I’ve told Ms. Munro how I didn’t realize that the way many of my superiors had treated me throughout my life wasn’t the way I should be treated until I came to teach at the studio. I was paid fairly, never forced or pressured to do things I couldn’t or wasn’t comfortable doing, and was considered in every decision that involved me. As my health declined, they accommodated that, and still do, making sure I have enough volunteers to help me take on the task of running the ballet office during Nutcracker season, checking in on me throughout. It’s taught me what I deserve, and to not accept anything less, which has set me up to take big risks with jobs that have lead to me being taken care of in my places of employment, with so little stress and zero fear; a stark contrast to some previous experiences. As a whole, I’m better for it.
And as if that isn’t enough, then you have the dance parents. We’ve all heard horror stories of dance moms, being divas and demanding and treating people terribly, but on the whole I have found the complete opposite. They thank me and compliment me, something I’m not used to. I go full awkward potato about 87% of the time I’m there because I don’t quite know what to do with compliments. I’ve finally got saying, “thank you” down, but I haven’t quite broken my compulsion of feeling I need to explain that I’m actually not that great. I’m trying.
Not only are these moms expressing their gratitude with words, but some even go as far as to bring me food and gifts and hand written cards, which are my personal brand of love language. Handwriting something tangible is an enduring and personal expression, so deeply “you,” and something I cherish and keep forever. It’s all so kind. Some of the mom’s have offered to help me, volunteering where they can, being a listening ear, offering solutions in the chaos, and some just meeting needs without me even asking. Truly, without them I wouldn’t have made it through this season. I’m eternally grateful and completely moved by their kindness.
It’s also been really nice getting to know some of the dance moms. For so long, I’ve been “friends with the kids” and most of the moms I knew had moved away and a majority of them I knew their kids better. It’s a weird dynamic since I am an adult, but truly to most of the kids I’m more of a bonus aunt or something, which is nice. But now, I’ve been becoming friends with the moms and its nice to be around people more my age, and not being the oldest for once.
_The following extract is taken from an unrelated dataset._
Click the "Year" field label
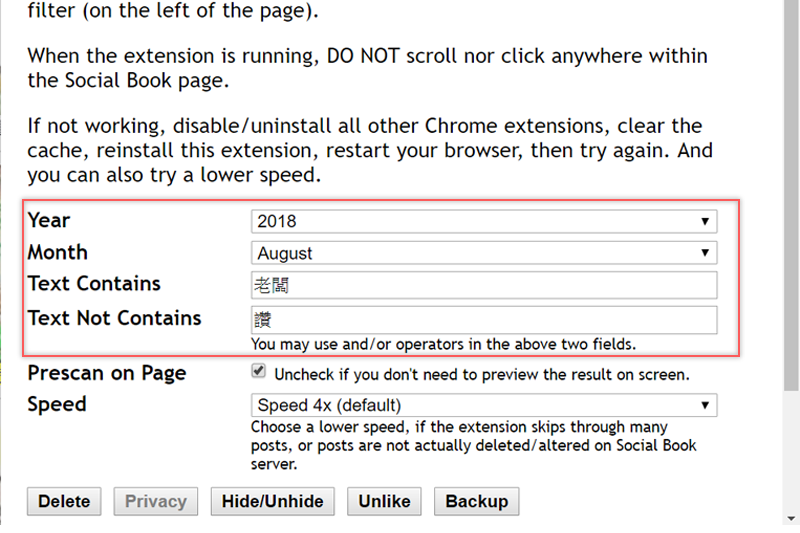The image size is (800, 533). tap(49, 220)
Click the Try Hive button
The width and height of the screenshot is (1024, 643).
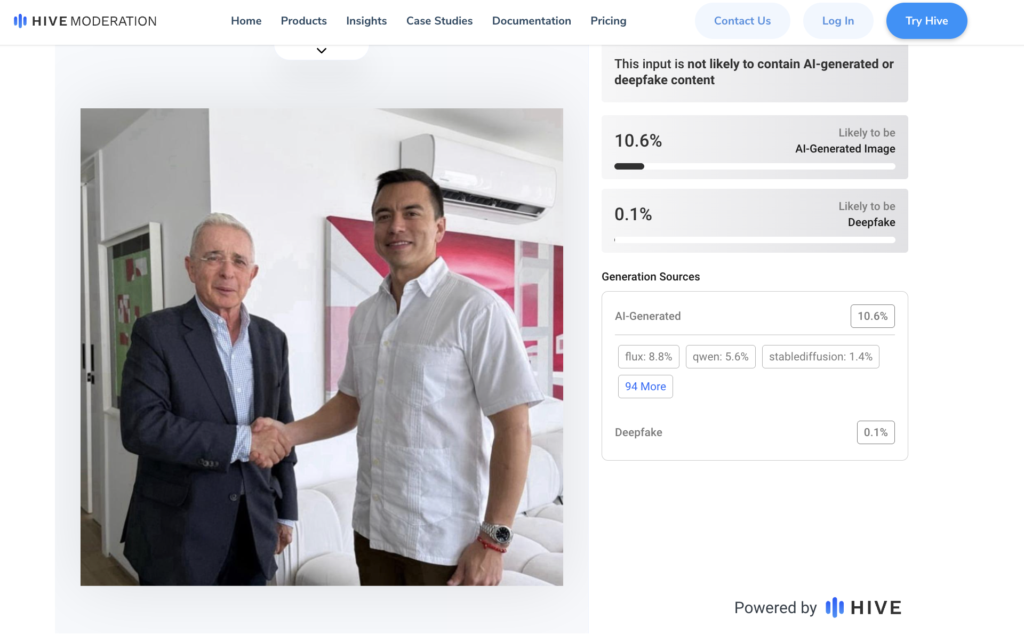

Its as though I feel a weight lifted by being around people older than me again, even if our life paths aren’t the same. They don’t look down on me for that, they accept it no questions, which I didn’t realize wasn’t always the case before until I was here and can see the difference.
The exhaustion of the season is definitely kicking in, and I’m sure when it’s all said and done I’ll have a little mini crash of sorts, though it will likely be more emotional than physical. I’m so grateful to get to be a part of this community and this ballet company, to be surrounded by such incredible and supportive people, to be making these memories and filling the story of my life with tales I will want to retell and, a bonus, ones that aren’t full of sadness as so much of my life seems to be. (so dramatic, I know.)
Here we go; ready or not, it’s show week, and I for one am thrilled.